Thread: [Big Endian vs Little Endian] Review Problem

Assuming sizeof(int) = 4 ::

My question is what 'y' would be following the code

int x = 0x1234567;
char *p = (char *)&x;
int y = (int)(*p);

(a) On a little endian machine
(b) On a big endian machine

---------------------------------------------------------

The answers are 103 for little endian and
1 for big endian.


However, I am confused how those are the answers. I understand in a little endian machine that the bits are stored from the least significant to the most, and vice-versa for big endian. Should I be converting x into binary at any point? And what is the purpose of the pointer being assigned to the address of x then being casted into an int? Any help would be nice, a little direction for me may help it click in my head.

Originally Posted by Roadrunner2015

Should I be converting x into binary at any point?

Notice that the integer literal is expressed in hexadecimal notation, yet the answers were given in decimal representation. I would expect a conversion from hexadecimal representation to decimal representation instead of from hexadecimal to binary.

Originally Posted by Roadrunner2015

And what is the purpose of the pointer being assigned to the address of x then being casted into an int?

The idea is to examine the bytes of the int by reinterpreting it as an array of char. So, the cast of the address of x to char* reinterprets x as an array of char, where p points to the first char in this array. The cast is a cast of *p, not of p, i.e., to consider the first char in this array as an int.

Convert the value of 0x12 to decimal.
Convert the value of 0x67 to decimal.

And, recheck your answer for big endian because 1 is wrong.

Tim S.

Originally Posted by stahta01

Convert the value of 0x12 to decimal.
Convert the value of 0x67 to decimal.

And, recheck your answer for big endian because 1 is wrong.

0x1234567 can be expressed as 0x01234567 in order for all four bytes in the integer literal to become apparent.

Originally Posted by Roadrunner2015

However, I am confused how those are the answers. I understand in a little endian machine that the bits are stored from the least significant to the most, and vice-versa for big endian.

Endian-ness determines the order of the bytes, not the bits. Since your initial value can be written as 0x01234567, and assuming your int type is big enough to contain that number, the most significant byte is 0x01, and the least is 0x67.
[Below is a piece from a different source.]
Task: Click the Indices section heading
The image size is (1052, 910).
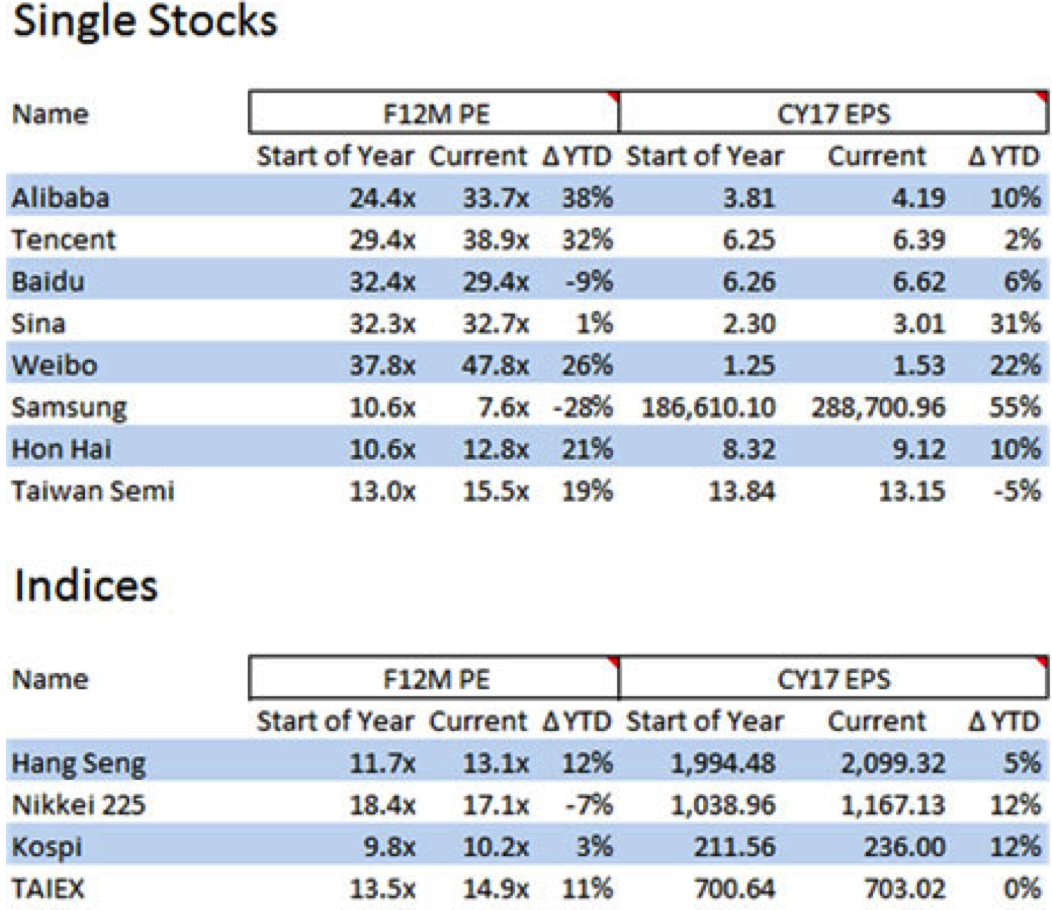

Originally Posted by Roadrunner2015

Should I be converting x into binary at any point?

Nope. Completely unnecessary.

Originally Posted by Roadrunner2015

And what is the purpose of the pointer being assigned to the address of x then being casted into an int?

A char, in C, is generally represented as a single byte. So taking the address of x and storing that in a char pointer, gives us a char pseudo-array of size 4 (the size is an assumption, in this example, for the sake of clarity). Therefore, dereferencing the pointer gives us the first element of the "array." We then convert that value to an int, and store it in y. It will give us the value at the lowest address where x resides. On a little-endian machine, it'll be the least significant byte, and on a big-endian machine, it'll be the most significant byte.

deleted

Originally Posted by Roadrunner2015

The machines, I assume, write AND read in the same direction

A machine will always start reading OR writing, for a particular multi-byte value, at the lowest address of the value in memory. How it's handled after that is architecure-specific.